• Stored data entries
- - -
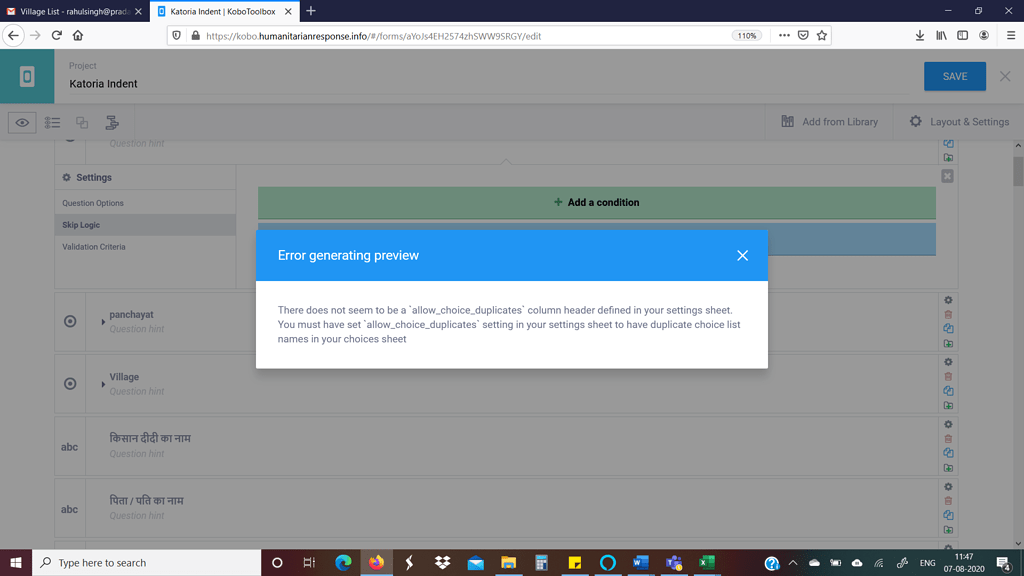The width and height of the screenshot is (1024, 576).
Task: Click the SAVE button
Action: [954, 76]
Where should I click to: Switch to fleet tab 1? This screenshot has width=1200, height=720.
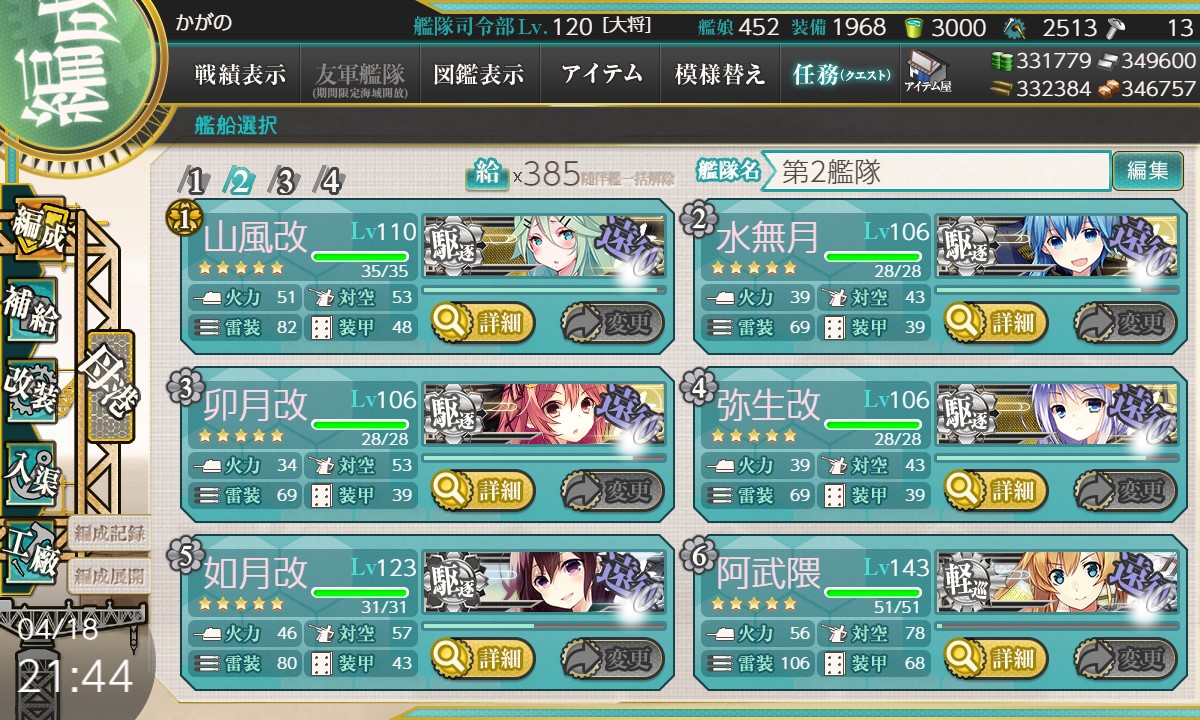pos(195,181)
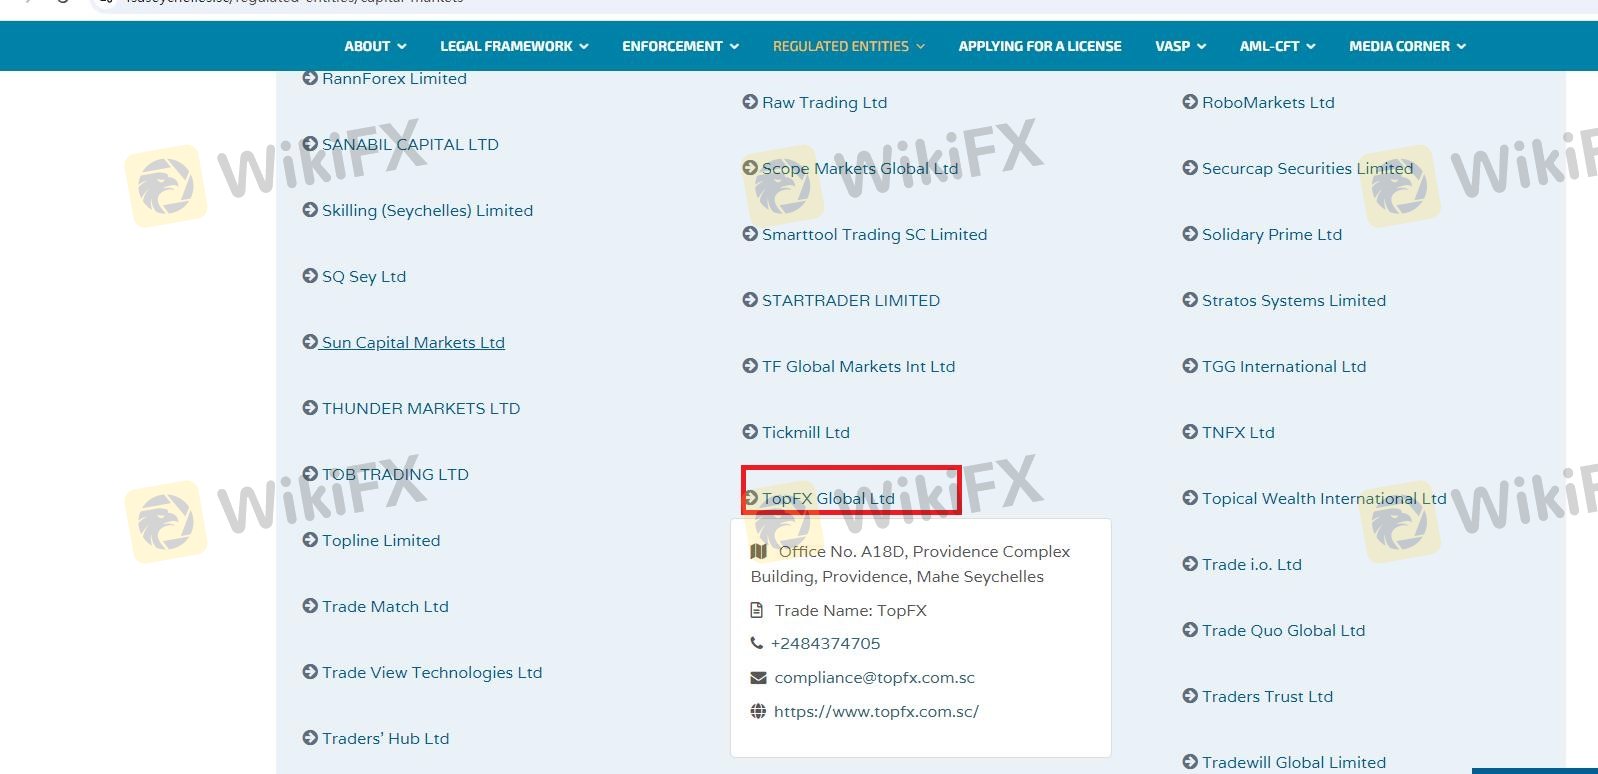Click the envelope icon beside compliance email
Screen dimensions: 1598x774
(758, 677)
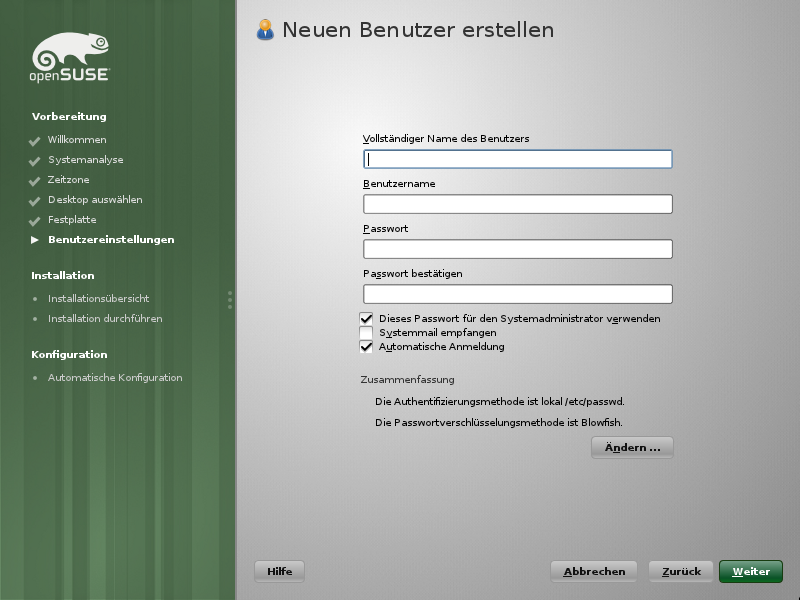Select the Installationsübersicht step in sidebar
Image resolution: width=800 pixels, height=600 pixels.
coord(98,299)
- - -
• Exercise details
Excluding the pictures, restate word for word the lines from the one that holds "Where should I" through the last line of the entries, both ends included.

• Solved exercise
Where should I click to: Switch to fleet tab 1? This screenshot has width=1200, height=720.
pos(195,181)
Click the envelope icon beside compliance email
Screen dimensions: 1598x774
(758, 677)
Select the Installationsübersicht step in sidebar
Image resolution: width=800 pixels, height=600 pixels.
coord(98,299)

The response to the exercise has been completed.